Davete o dönemin İBB Başkan Adayı Recep Tayyip Erdoğan dışındaki adaylar cevap bile vermiyor. Bu yüzden toplantı iptal ediliyor. Ancak Erdoğan ve ekibi, bu davete tek başlarına da olsa icabet edeceklerini söyleyip ısrar ediyorlar. Buna rağmen oda yetkilileri toplantıyı düzenlemekten vazgeçiyorlar. Erdoğan bizzat telefonla arayarak projelerini anlatmak istediğini dile getiriyor ama Sanayi Odası, Erdoğan’ın seçileceğine inanmadığı için çeşitli bahanelerle bu isteği reddediyor. Mart ’94 seçimlerinde sürpriz bir şekilde seçilen Erdoğan, Sanayi Odası’na anlatamadığı projelerini bir bir hayata geçirmeye başlıyor.
ÇÖP DAĞLARINDAN HALİÇ’E
Öncelikle üniversitelerden konusunun uzmanı çevreci hocaları İBB’de etkin görevlere getirerek işe başlıyor. Kimsenin çözüleceğine inanmadığı problemleri tek tek çözmeye başlıyor.

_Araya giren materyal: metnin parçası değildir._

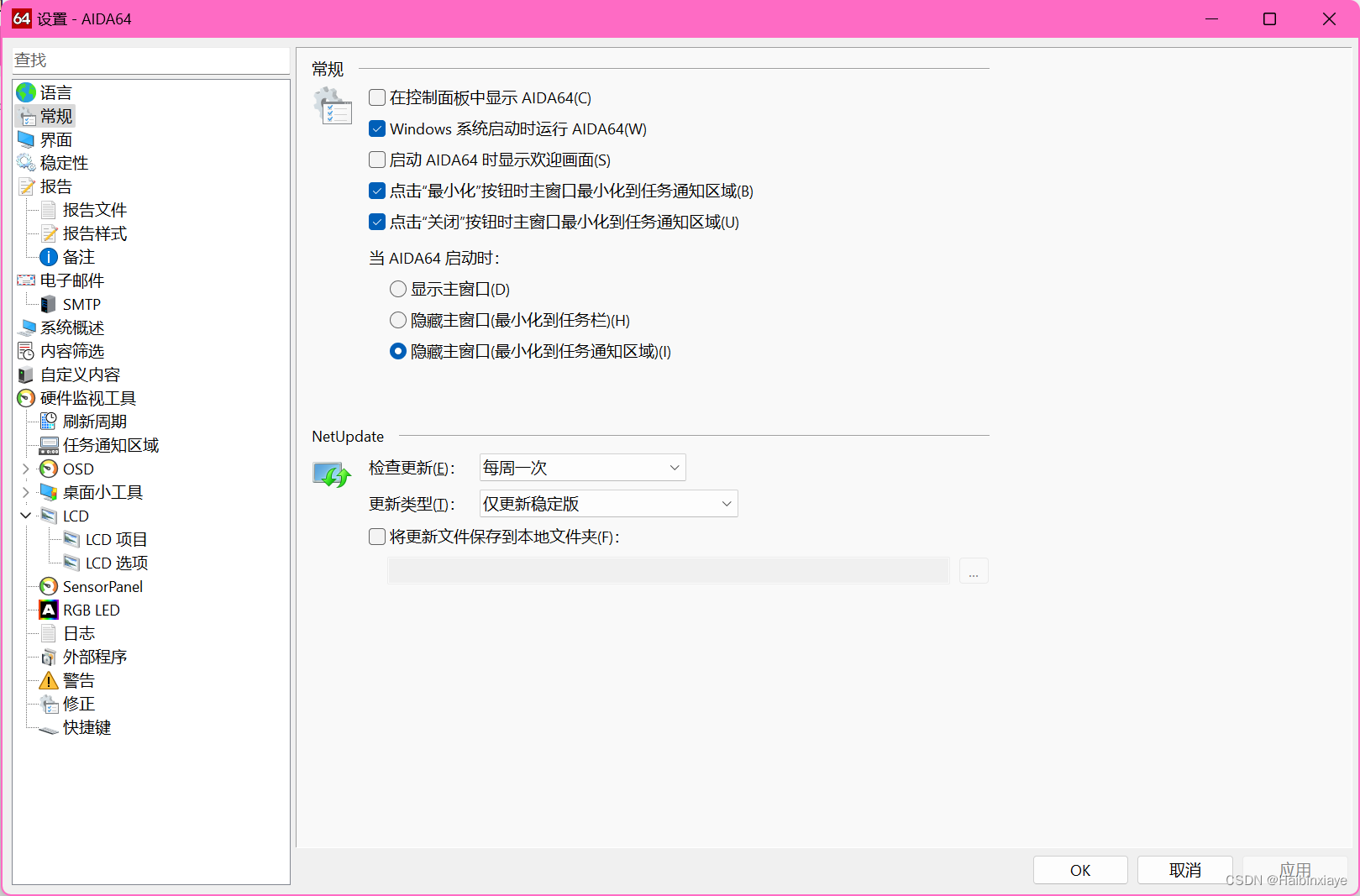Disable Windows 系统启动时运行 AIDA64
Screen dimensions: 1360x896
click(376, 128)
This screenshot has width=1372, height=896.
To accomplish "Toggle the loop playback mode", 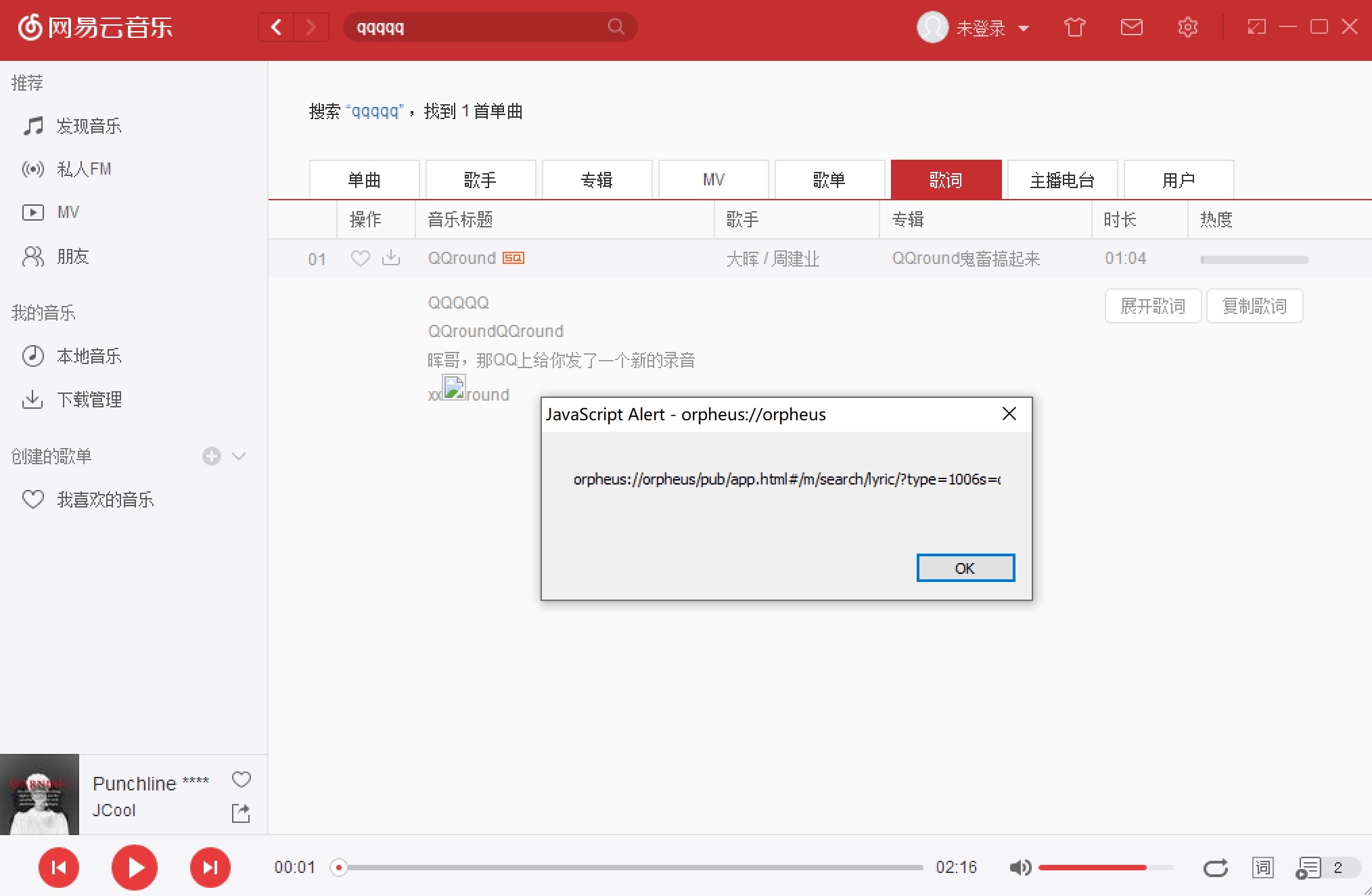I will click(x=1215, y=868).
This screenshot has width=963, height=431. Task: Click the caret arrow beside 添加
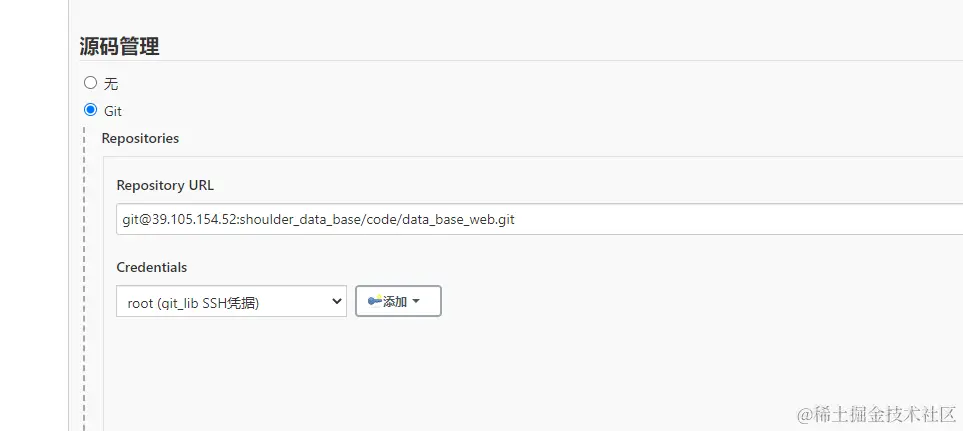pyautogui.click(x=416, y=301)
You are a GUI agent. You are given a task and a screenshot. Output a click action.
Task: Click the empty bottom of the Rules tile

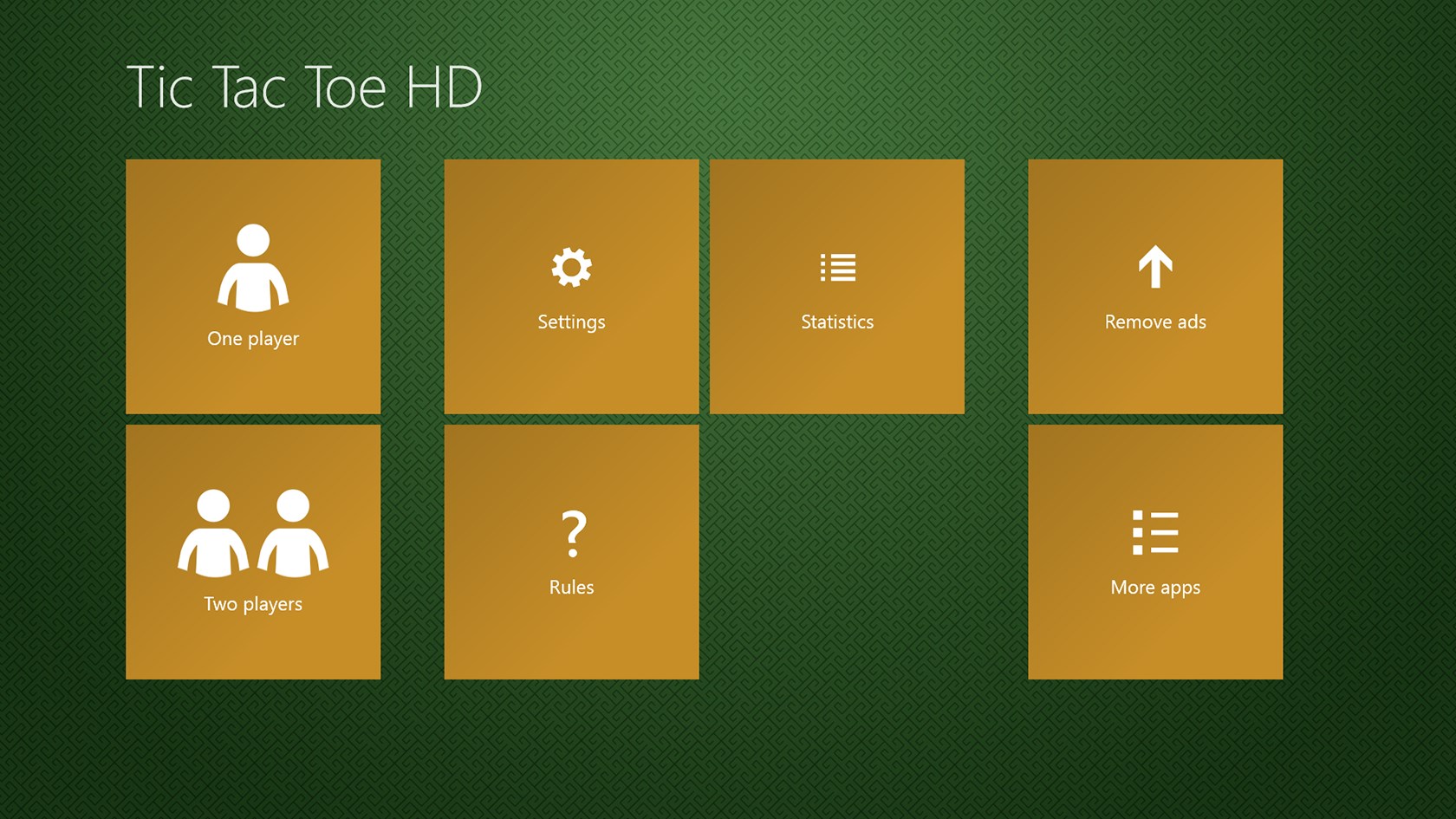click(x=571, y=646)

Gezi eylemcisi gençler, o dönemde yaşları küçük olduğu için hatırlamaz. İstanbul, Erdoğan’ın belediye başkanlığı döneminden önce su problemiyle kıvranıyordu. Vatandaşlar ellerinde bidonla sabahın erken saatlerinde mahalle çeşmesinin önünde sıraya geçiyordu. Hekimbaşı’nda vahşice depolanmış çöplerin patlamasıyla 38 kişi hayatını kaybetmişti. Çöpler toplanmadığı için sokaklarda çöp dağları yükseliyordu. Haliç’in berbat kokusu, Yedi Tepe’ye yayılıyordu, artık insanlar bu kokuya alışmıştı. Tıbbi atıklar normal çöplere karışıyordu. İstanbul’da yeşil alan ve park yok denecek kadar azdı. Hava kirliliği inanılmaz boyutlara ulaşmıştı. Belediye, yolsuzluk yapmaktan hizmet etmeye fırsat bulamıyordu. İSKİ skandalını hatırlamayan yoktur. İşte Erdoğan, adeta savaştan çıkmış enkaz gibi bir şehir devralmıştı. Kimse bu problemlerin çözüleceğine inanmıyordu. Hatta gazetenin biri “Tayyip’in işi Allah’a kaldı” diye manşet bile atmıştı.
İNANILMAZI BAŞARMAK
Evet kimse inanmıyordu ama Erdoğan ve ekibi, İstanbul’un kangren olmuş çevre problemlerini bilimsel yöntemlerle çözeceklerine canı gönülden inanmışlardı. Erdoğan, öncelikle Istıranca derelerinden su getirerek İstanbul’un su problemini çözdü. Melen’den uzatılıp Boğaz’ın altından getirilen suyla İstanbul’un su problemi 2070 yılına kadar çözüme kavuşturuldu. Avrupa ve Anadolu yakasına iki düzenli çöp depolama sahası kurdu ve çöplerin düzenli olarak toplanmasını sağladı. Hava kirliliğini çözmek için kaliteli kömür dışındaki kömürleri şehre sokmama kararı aldı ve kömürü torbaya sokarak denetim altına aldı. Bununla kalmadı, meseleyi kökten çözmek için doğalgazı getirdi ve kısa sürede şehrin tamamı doğalgaza kavuştu. O dönemde gazetelerin promosyon olarak gaz maskesi dağıttığını unutmadık.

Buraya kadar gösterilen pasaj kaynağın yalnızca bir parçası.